Por lo pronto, posee, aunque hoy más como nostalgia que como actualidad, una identificación heroica con los movimientos estudiantiles, los cuales sin embargo se han deshilachado o están impulsando tácticas violentas que inevitablemente los enfrentan con el gobierno. Posee, asimismo, una cierta capacidad de diálogo con sindicatos de trabajadores y empleados públicos, pero sujeta por ahora mayormente a una racionalidad transaccional. Y con movimientos sociales que reivindican derechos, identidades y protecciones en un vasto conjunto de materias, los cuales, sin embargo, como se vio en la Convención (Villanelo Lizana, 2021), siguen sus propias lógicas políticas y, en general, podrían sentirse más cómodos en la calle y en la acción directa que en escenarios de gobernabilidad. Por último, cuenta con respaldo en la academia progresista y en círculos artístico-culturales, respaldo que a medida que aumenten las restricciones económicas —puede hipotetizarse— estará crecientemente sujeto a tensión.

Adicionalmente, la imagen de un gobierno joven, de renovación de las izquierdas, con sentido igualitario, feminista, ecológico e intercultural y con una impronta cosmopolita, ha conferido al gobierno Boric, y a su Presidente, una cierta aura mediática en el exterior, junto con la buena voluntad de la internacional progresista de intelectuales, científicos y artistas.
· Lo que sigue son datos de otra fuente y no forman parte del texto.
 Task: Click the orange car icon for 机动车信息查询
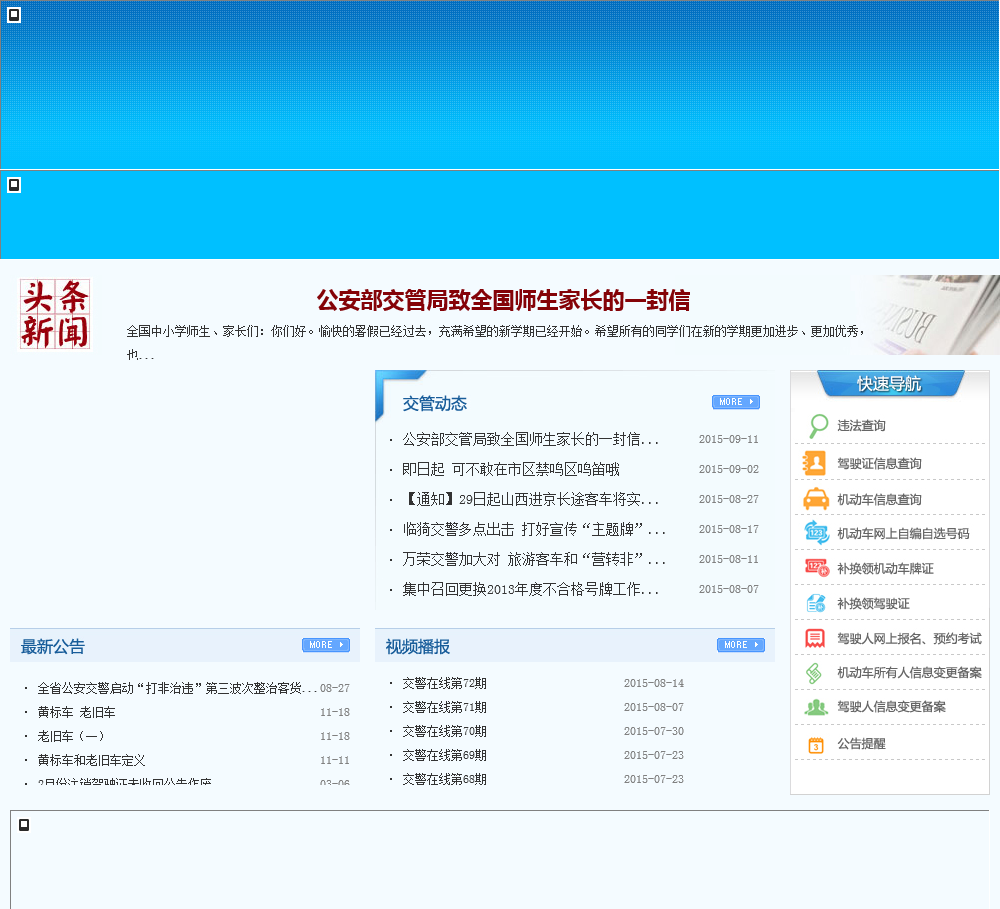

Con todo, este halo aporta poco a profundizar la gobernabilidad en el propio país.

Concluyo aquí con la tesis que me propuse explorar; la cual sostiene —en lo grueso— que los conflictos expresados en el estallido social, que amenazaron con echar abajo la gobernabilidad del país, se trasladaron desde la calle al campo normativo-constitucional, donde prosiguen ahora bajo la forma de una “guerra cultural”.

Esta dinámica abrió la posibilidad de que, durante el curso del segundo semestre de 2022, convergieran, y en la práctica se fusionaran en un solo proceso, una Constitución refundacional preparada por la Convención y el programa transformador de Boric y AD.
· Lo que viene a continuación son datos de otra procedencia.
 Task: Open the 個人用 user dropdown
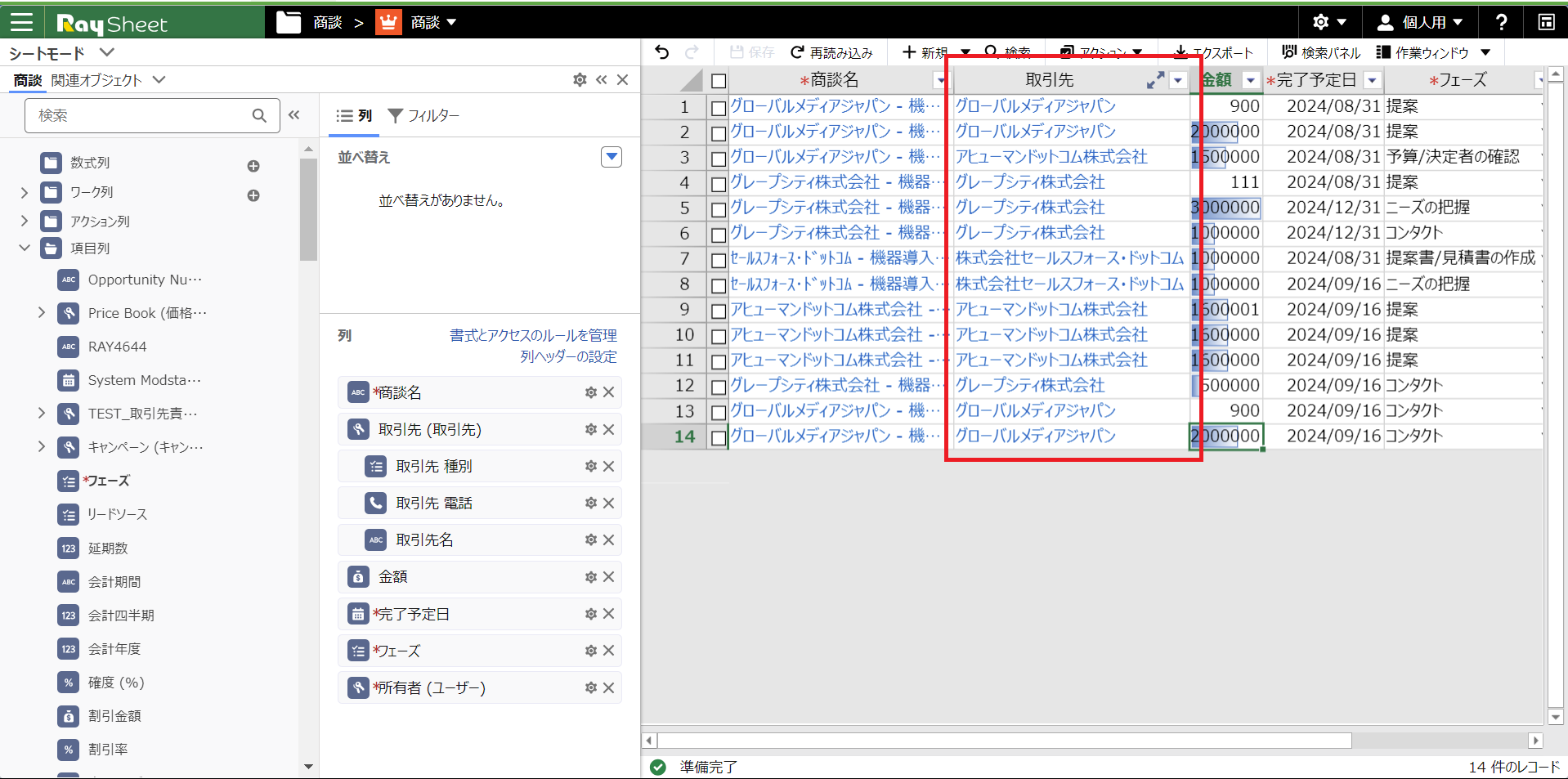[1418, 22]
A su vez, esto habría podido desencadenar una verdadera revolución dentro del marco institucional. Una auténtica “ruptura democrática”, la cual habría funcionado, según expresaban en los días de octubre dos sociólogos académicos de la U. de Chile, y militantes del FA, como una interpelación constante de la incapacidad del modelo neoliberal para producir justicia, por un lado, y, por el otro, mediante la impugnación destituyente de la gobernabilidad que daba sostén a ese modelo (Lamadrid y Urrutia, 2021).

El plebiscito del 4-S interrumpió e hizo fracasar esa posibilidad. Tal es, a mi entender, el significado histórico más profundo del Rechazo; haber impedido la fusión de dos procesos que, por carriles distintos pero inspirados en un mismo espíritu, al juntarse habrían desencadenado una ruptura democrática. Esta ocurre, según la literatura destituyente, “por el cauce revolucionario del derecho derogado al derecho venidero” y tiene carácter alegal y revolucionario (Medina Fernández-Aceituno, 2020).
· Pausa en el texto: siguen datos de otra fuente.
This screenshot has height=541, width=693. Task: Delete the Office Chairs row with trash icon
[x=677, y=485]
Si bien ese momento se evitó, sin embargo la crisis de gobernabilidad sigue presente y se desenvuelve ahora en un contexto todavía mayor de complejidad: por el momento, sin un cauce claramente definido; a cargo de un núcleo gobernante relativamente joven, inexperto y mal ensamblado; cuyo arreglo de gobernabilidad carece de lazos interactivos con partes vitales de la sociedad civil y sus estructuras de poder; todo esto en una esfera política —de gobernanza en general— que aparece fragmentada y goza de escasa credibilidad y efectividad, en un contexto de severas restricciones económicas y una sobrecarga de demandas impuesta al Estado/gobierno por la sociedad. Entonces: el balance es preocupante y las perspectivas futuras de la gobernabilidad inciertas.